Founded in 1181, Vitoria-Gasteiz is the seat of government for the Basque region of northern Spain. The compact nature of the medieval Old Quarter—with its abundance of picturesque Gothic buildings—makes it an ideal walking city. One of the best walks of all is the early evening stroll from the central Parque de la Florida along the beautiful Fray Francisco de Vitoria Ibilbidea toward the Mendizorrotza Sports Center, the jazz festival’s main venue. As in all Spanish cities, the streets come alive after dusk, reflective of the age-old custom of businesses closing for several hours at midday to accommodate the heat.However, Vitoria-Gasteiz’s climate is moderate, and the average daytime temperature in mid-July is 78 degrees Fahrenheit.
The Mendizorrotza Sports Center is not the most comfortable venue for jazz, but it is one of the friendliest. Spaniards love to snack between shows, so take your cue from them and pack an Iberian ham sandwich or two. After shows by the likes of Céclie McLorin Salvant, the Joshua Redman Quartet and Kenny Barron with Dave Holland, you’ll have more time to stop off for pintxos (tapas) and red wine or beer at one of the many bars that stay open late.
Just 62 miles northeast of Vitoria-Gasteiz lies the coastal city of San Sebastián (Donostia in the local Basque language). Built around the protected La Concha Bay, San Sebastián has one of the country’s best beaches and a rich collection of neoclassical buildings—dating to 1813, when British and Portuguese forces burned the stronghold of Napoleon’s forces to the ground.
Founded in 1966, Jazzaldia has 17 primary venues. At its heart are the Plaza de la Trinidad with the 1,800-seat Kursaal Auditorium (designed by Rafael Moneo and opened in 1999) and the 104-year-old Victoria Eugenia Theatre on the opposite bank of the Urumea River.
Miguel Martin, director of Heineken Jazzaldia, believes that the festival’s open nature is what sets it apart. “It’s mainstream and contemporary at the same time, and about 70 percent of our concerts have free admission,” he said. “We try to include the more interesting names of the international, European, Spanish and Basque jazz scenes.”
Among this year’s 110 Jazzaldia concerts are shows by Diana Krall, Branford Marsalis, Brad Mehldau, Snarky Puppy, Jack DeJohnette, Steve Coleman, John Scofield and Marc Ribot.
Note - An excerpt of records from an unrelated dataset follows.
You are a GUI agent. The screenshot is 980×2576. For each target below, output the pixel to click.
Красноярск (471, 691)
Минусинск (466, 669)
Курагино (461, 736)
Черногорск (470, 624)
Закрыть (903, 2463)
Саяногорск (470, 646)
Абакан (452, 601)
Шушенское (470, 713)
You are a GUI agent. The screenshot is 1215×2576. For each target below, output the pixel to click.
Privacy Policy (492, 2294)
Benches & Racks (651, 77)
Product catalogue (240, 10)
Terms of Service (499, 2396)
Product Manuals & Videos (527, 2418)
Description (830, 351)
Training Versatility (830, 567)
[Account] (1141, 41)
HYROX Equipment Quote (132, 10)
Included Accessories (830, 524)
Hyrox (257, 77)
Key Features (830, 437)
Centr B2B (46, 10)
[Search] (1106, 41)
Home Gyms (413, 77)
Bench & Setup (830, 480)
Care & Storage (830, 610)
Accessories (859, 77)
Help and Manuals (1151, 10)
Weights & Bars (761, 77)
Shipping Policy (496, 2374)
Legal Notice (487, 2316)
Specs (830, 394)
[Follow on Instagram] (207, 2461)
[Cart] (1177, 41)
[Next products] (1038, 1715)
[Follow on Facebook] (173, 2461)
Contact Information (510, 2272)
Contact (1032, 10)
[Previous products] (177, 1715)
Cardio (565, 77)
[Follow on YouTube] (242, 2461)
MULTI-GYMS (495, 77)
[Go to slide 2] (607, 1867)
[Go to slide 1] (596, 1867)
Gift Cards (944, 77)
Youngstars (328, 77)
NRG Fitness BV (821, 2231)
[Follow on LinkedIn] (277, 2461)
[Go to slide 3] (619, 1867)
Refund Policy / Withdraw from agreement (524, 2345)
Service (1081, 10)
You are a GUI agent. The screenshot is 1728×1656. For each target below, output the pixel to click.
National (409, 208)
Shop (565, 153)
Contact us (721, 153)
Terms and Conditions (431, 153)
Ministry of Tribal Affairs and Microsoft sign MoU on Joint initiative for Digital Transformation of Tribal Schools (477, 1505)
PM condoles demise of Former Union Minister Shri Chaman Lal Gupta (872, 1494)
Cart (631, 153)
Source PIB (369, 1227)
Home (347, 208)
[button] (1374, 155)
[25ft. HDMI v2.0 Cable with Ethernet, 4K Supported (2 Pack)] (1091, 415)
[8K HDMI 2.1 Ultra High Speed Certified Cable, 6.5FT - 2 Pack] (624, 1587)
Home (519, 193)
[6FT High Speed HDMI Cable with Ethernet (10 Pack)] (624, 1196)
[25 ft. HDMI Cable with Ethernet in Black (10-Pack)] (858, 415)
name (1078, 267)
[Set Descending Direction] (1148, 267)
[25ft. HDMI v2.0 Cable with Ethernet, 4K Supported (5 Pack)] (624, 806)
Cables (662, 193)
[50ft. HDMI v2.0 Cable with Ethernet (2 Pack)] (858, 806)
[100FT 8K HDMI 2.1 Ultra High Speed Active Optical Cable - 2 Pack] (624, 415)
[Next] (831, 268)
For those who wish to complete the jazz trifecta by taking in Lisbon’s Jazz em Agosto, there’s more than a week to explore various areas— northeast of San Sebastián, across the French border, into the wine-rich region of Bordeaux; southeast to the gastronomic splendor of Barcelona and Spain’s Costa Brava; or west to the pilgrim’s mecca of Galicia and the UNESCO World Heritage Site at Santiago de Compostela. The possibilities are broad.
Once you’ve made your way west to Lisbon, a very different approach to a jazz festival awaits at Jazz em Agosto, now in its 33rd year. “We do not have a commercial focus,” said Rui Neves, the artistic director for Jazz em Agosto.
“We are interested in new ideas and are very attentive to innovators.”
Although the program is not fully set for the 2016 edition, Neves said the fest’s 14 concerts would follow his tried-and-true model, which has seen Wadada Leo Smith, Ribot’s Ceramic Dog and the RED Trio with saxophonist Jon Butcher headline in recent years.
“We are a relaxed festival,” Neves explained, “and our setting in a garden is very peaceful. Everything in Lisbon is very close. There is lots of time to enjoy our splendid Mediterranean food, the contemporary art museum and our climate, which is very much like San Francisco’s.”
Like all things related to jazz in Portugal and Spain each summer, it’s an embarrassment of riches.